Tarihteki sayısız badireyi geçerek, tuzakları bozarak yolunda kararlı adımlarla yürüyen Türk milleti, Cumhuriyetle birlikte ileriye ve müreffeh bir seviyeye erişme niyetini de açıklıkla ilan etmiştir.
Ne var ki Cumhuriyetin 90. Yılını idrak ettiğimiz bu günlerde, içinden geçtiğimiz bu süreçte, Cumhuriyet ruhunun bölücü niyet ve saldırılarla sarsılmasına, üniter devlet yapısının tahrip edilme gayretlerine herkes şahit olmaktadır.
PKK ele başı ile sürdürülen gizli pazarlıklarla, bölücü terör örgütünün bez parçası serbest bırakılmakta, şanlı bayrağımız yasaklanmaya çalışılmaktadır.
“PKK geri çekiliyor”, kandırmacasıyla asıl, asker ve polisimiz geri çekilip pasifize edilmekte, bölücü teröristler, “Apo’nun Asayiş Timleri” adı altında, Güneydoğu’daki bazı illerde, gündüz dahi yol kesip kimlik kontrolü yapmaya cüret edebilmektedir.
Andımız kaldırılarak, aslında “adımız” yok edilmek istenmektedir. Hükumet, haçlıların Büyük Ortadoğu projesine eş başkan olmakta, haçlı zihniyetinin talepleri doğrultusunda kiliseler ve ruhban okulu açmaktadır.
Dozu ve etkisi sürekli genişleyen, destek ve himaye görerek yayılan, ilave olarak terörle arkalanan etnik temelli fitnenin en başta Cumhuriyet’in yaşaması konusunda büyük bir tehdit olduğu şüphesizdir.
Herkes bilmeli ve unutmamalıdır ki, Türk milleti son vatanında ettiği 90 yıllık yemininden şartlar ne olursa dönmeyecek, bin yıllık kardeşlik hukukunu ihlal etmeyecek ve ihanete sevineceği imkânı inşallah sunmayacaktır.
Şanlı bayrağımız inmeyecek, ezan susmayacak, vatan bölünmeyecektir.
Haçlı zihniyetli küresel güçlerin yedeğinde ve gölgesinde olanların, bu gerçeği akıllarından çıkarmaması şüphesiz hayırlarına olacaktır.
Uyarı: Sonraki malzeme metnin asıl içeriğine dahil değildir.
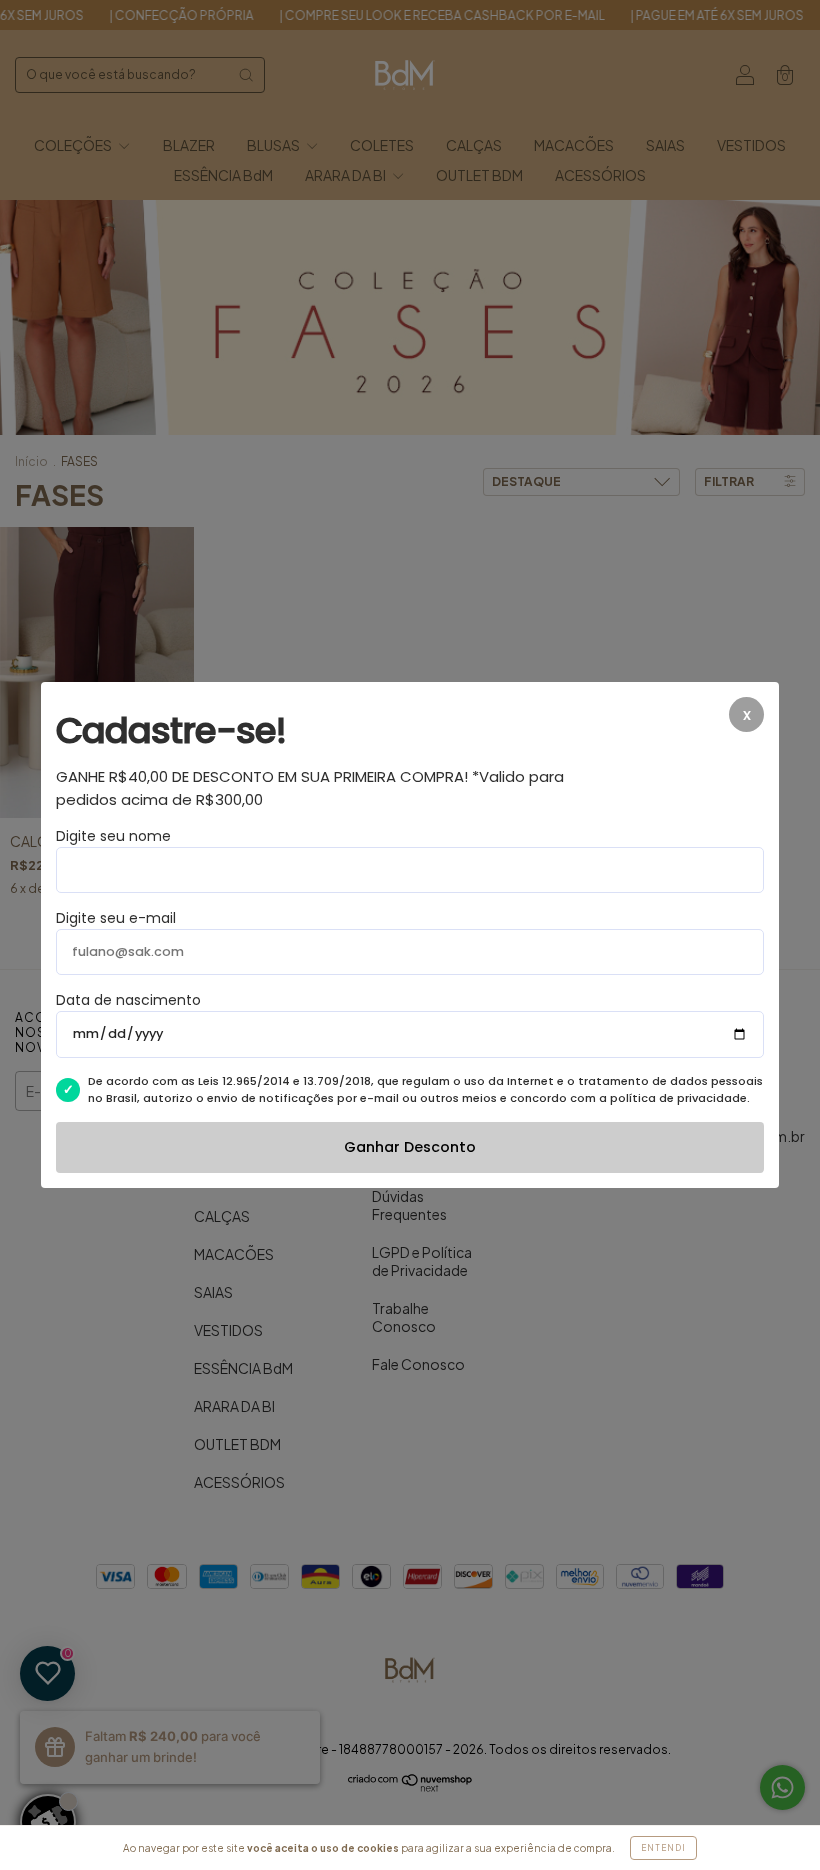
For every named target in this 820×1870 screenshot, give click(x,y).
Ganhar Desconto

Muazzam mücadelelerle fikri hür, irfanı hür ve vicdanı hür nesillerin yetişmesini temin eden başta Gazi Mustafa Kemal Atatürk olmak üzere, tüm kurucu kahramanları saygı ve minnetle yâd ediyorum.
Cumhuriyet; ateşle girdiğimiz imtihandan, zaferle çıktığımız İstiklal Harbimizin tacı, unvanı ve ilelebet yaşayacak son kararıdır.
Bu duygu ve düşüncelerle, büyük Türk milletinin Cumhuriyet Bayramı’nı içtenlikle kutluyorum.